Cuatro Corridos: A Chamber Opera

The Mexico-US border is the most frequently crossed international boundary in the world, with hundreds of millions of legal crossings a year. Mexican novelist Jorge Volpi became interested in the stories of those who cross this border illegally – in particular the horrific experiences of the women from Tenancingo, Tlaxcala who were for years forced, often by their own families, into prostitution in the strawberry fields of California.

Our rating

4

Published: March 9, 2018 at 11:03 am

COMPOSERS: Liang,Paredes,Sierra,Vasquez
LABELS: Bridge
ALBUM TITLE: Vásquez, Sierra, Liang and Paredes
WORKS: Cuatro Corridos
PERFORMER: Susan Narucki (soprano), Pablo Gomez (guitar), Aleck Karis (piano), Ayano Kataoka (percussion)
CATALOGUE NO: BRIDGE 9473

The Mexico-US border is the most frequently crossed international boundary in the world, with hundreds of millions of legal crossings a year. Mexican novelist Jorge Volpi became interested in the stories of those who cross this border illegally – in particular the horrific experiences of the women from Tenancingo, Tlaxcala who were for years forced, often by their own families, into prostitution in the strawberry fields of California.
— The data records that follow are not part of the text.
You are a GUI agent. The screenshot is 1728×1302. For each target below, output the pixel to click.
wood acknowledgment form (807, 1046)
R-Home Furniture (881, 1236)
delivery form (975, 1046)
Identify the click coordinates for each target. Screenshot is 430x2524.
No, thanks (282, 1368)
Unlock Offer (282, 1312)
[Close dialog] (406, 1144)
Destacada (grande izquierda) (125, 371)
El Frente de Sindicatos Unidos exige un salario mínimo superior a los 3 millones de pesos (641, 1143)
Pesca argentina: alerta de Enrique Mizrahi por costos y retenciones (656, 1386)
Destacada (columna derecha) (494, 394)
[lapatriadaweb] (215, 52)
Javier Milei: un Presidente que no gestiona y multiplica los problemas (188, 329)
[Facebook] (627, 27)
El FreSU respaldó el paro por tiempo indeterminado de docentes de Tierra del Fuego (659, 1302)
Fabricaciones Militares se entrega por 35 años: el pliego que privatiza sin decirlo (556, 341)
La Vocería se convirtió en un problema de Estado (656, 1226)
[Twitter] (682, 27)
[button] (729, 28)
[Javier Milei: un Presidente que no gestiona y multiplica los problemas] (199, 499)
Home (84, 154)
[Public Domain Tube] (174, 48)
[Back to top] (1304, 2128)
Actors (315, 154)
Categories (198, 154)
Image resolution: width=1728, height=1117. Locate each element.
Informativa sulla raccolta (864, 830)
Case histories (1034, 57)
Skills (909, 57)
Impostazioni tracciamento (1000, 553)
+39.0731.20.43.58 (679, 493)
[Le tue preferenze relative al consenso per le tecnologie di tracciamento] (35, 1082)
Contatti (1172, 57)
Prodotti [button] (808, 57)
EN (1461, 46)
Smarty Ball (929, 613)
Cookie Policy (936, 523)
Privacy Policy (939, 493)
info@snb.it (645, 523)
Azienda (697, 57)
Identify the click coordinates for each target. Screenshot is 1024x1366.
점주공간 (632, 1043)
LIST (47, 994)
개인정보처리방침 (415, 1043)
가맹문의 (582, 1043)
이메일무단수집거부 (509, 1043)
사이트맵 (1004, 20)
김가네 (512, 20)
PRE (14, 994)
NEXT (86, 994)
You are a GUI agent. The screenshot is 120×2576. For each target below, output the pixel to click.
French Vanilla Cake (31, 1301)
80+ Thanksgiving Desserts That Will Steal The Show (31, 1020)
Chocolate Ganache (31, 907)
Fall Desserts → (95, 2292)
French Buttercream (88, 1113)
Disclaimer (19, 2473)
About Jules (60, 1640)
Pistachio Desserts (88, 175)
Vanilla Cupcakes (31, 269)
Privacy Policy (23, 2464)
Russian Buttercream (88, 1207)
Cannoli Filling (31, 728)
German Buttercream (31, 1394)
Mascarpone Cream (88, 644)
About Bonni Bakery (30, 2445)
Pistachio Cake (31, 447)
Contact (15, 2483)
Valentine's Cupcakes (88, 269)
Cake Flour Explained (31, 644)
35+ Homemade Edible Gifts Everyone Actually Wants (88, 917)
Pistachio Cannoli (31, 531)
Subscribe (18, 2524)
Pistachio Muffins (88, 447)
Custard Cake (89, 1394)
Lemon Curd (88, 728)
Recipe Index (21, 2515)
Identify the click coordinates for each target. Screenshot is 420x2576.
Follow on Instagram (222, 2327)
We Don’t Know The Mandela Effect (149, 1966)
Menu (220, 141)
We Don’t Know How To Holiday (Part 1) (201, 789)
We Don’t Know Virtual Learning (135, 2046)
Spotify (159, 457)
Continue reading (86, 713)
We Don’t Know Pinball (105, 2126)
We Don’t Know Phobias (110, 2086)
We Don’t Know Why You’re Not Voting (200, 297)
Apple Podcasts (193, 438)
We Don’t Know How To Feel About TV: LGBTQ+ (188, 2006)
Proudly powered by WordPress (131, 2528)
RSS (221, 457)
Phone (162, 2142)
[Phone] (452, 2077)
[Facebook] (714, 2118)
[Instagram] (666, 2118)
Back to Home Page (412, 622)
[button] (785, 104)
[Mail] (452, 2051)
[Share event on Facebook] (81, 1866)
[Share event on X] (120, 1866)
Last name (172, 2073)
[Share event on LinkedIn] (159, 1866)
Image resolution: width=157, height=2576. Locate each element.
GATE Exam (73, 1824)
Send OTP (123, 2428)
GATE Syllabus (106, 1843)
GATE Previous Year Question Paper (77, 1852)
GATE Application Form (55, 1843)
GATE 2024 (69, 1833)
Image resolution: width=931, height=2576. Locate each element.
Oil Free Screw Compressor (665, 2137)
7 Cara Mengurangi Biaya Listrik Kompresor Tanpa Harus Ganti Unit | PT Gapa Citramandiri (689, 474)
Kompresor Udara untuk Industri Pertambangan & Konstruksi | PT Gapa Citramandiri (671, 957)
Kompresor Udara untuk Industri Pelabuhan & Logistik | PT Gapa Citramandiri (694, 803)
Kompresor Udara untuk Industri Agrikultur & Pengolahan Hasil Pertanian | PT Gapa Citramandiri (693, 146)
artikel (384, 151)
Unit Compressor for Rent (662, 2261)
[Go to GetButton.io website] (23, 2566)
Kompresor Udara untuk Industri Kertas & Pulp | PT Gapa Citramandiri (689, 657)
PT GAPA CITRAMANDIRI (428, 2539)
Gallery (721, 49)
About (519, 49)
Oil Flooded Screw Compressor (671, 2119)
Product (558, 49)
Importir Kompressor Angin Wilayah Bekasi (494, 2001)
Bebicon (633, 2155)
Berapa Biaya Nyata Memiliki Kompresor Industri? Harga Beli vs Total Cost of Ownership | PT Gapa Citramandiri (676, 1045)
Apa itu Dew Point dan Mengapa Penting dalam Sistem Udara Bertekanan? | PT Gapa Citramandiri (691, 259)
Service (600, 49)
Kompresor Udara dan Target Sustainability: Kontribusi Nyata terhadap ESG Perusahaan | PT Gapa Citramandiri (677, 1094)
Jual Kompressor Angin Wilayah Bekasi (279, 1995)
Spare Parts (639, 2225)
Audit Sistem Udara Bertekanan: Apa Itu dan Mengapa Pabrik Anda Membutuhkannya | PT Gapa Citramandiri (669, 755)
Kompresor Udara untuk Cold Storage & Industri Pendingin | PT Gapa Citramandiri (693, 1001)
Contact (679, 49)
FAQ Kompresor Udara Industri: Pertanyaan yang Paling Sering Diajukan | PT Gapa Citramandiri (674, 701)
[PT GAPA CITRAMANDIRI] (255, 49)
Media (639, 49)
Soprano Susan Narucki, also the moving soloist here, commissioned an opera libretto by Volpi on the subject. Its four scenes, each essentially a monologue, feature viewpoints of four women, each by a different composer – two Mexican, two American. In this committed performance, it’s strikingly effective; even better, I imagine, heard and seen live. Scored for soprano, guitar, percussion and piano, the stark soundworld is a good match for the bleak subject matter. Hebert Vásquez draws on the Mexican corrido – a ballad-type song or poem – with piano and guitar jostling in aptly unsettling fashion while the narrator, Acuzena, sings of women ‘bought and sold to appease men’s hunger and lust’. Arlene Sierra gives us the sounds of horses and a panicked heartbeat in her portrait of the guilt-ridden trafficker Dalia. Lei Liang’s ‘Rose’ is the only scene in English, a slow drumbeat underscoring a police statement whose facts are devastatingly powerful. Hilda Paredes’s ‘La Tierra del Miel’ is the longest of the quartet, in which Violeta recounts the tragic fate of the murdered Iris. This isn’t an easy listen or easy subject matter, but then what excuse do we have to look away?